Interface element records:
□ □ □ □ □ □ □

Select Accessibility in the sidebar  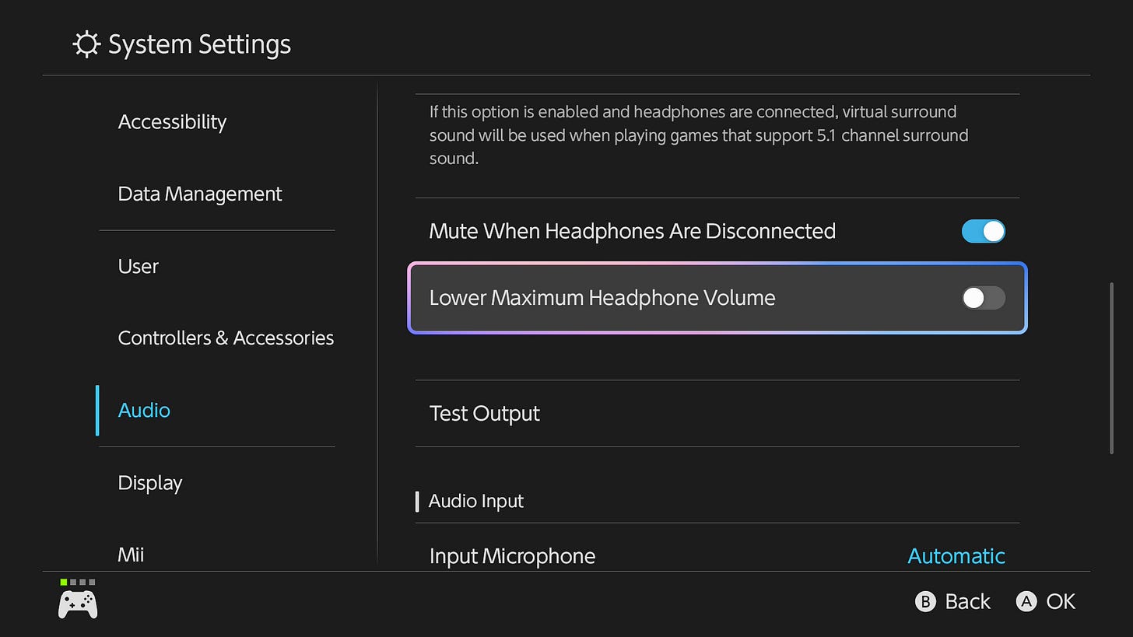(172, 121)

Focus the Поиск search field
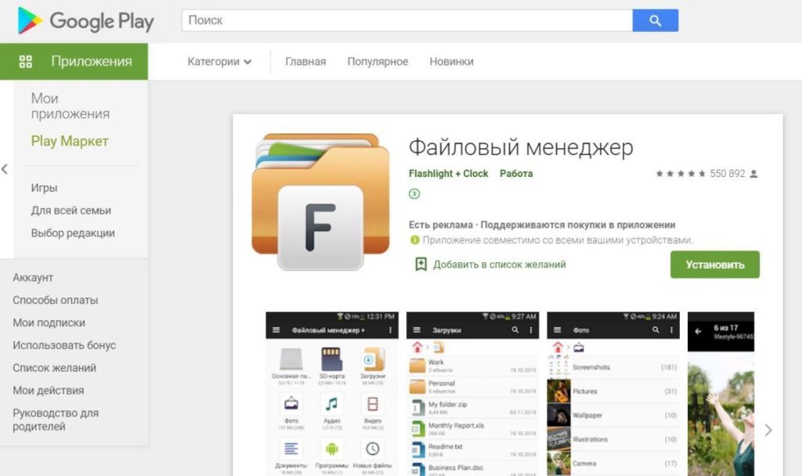pos(407,20)
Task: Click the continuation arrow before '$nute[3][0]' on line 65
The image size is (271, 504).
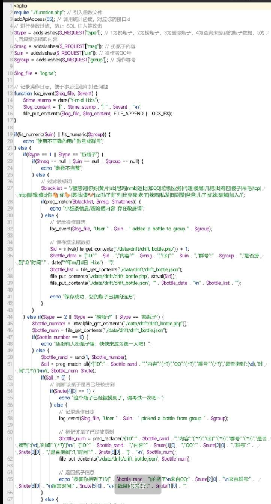Action: (x=16, y=485)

□ □ □ □ □ □ □

▸ Prompt
Output the lines of the records above as a JSON list of strings, one string per line with blank lines omitted, starting at the line containing "Focus the Поиск search field" and ending at the end of the records, both ends included. Leave the pictures out of the answer.

▸ Completed exercise
[
  "Focus the Поиск search field",
  "pos(407,20)",
  "Task: Click the continuation arrow before '$nute[3][0]' on line 65",
  "The image size is (271, 504).",
  "Action: (x=16, y=485)"
]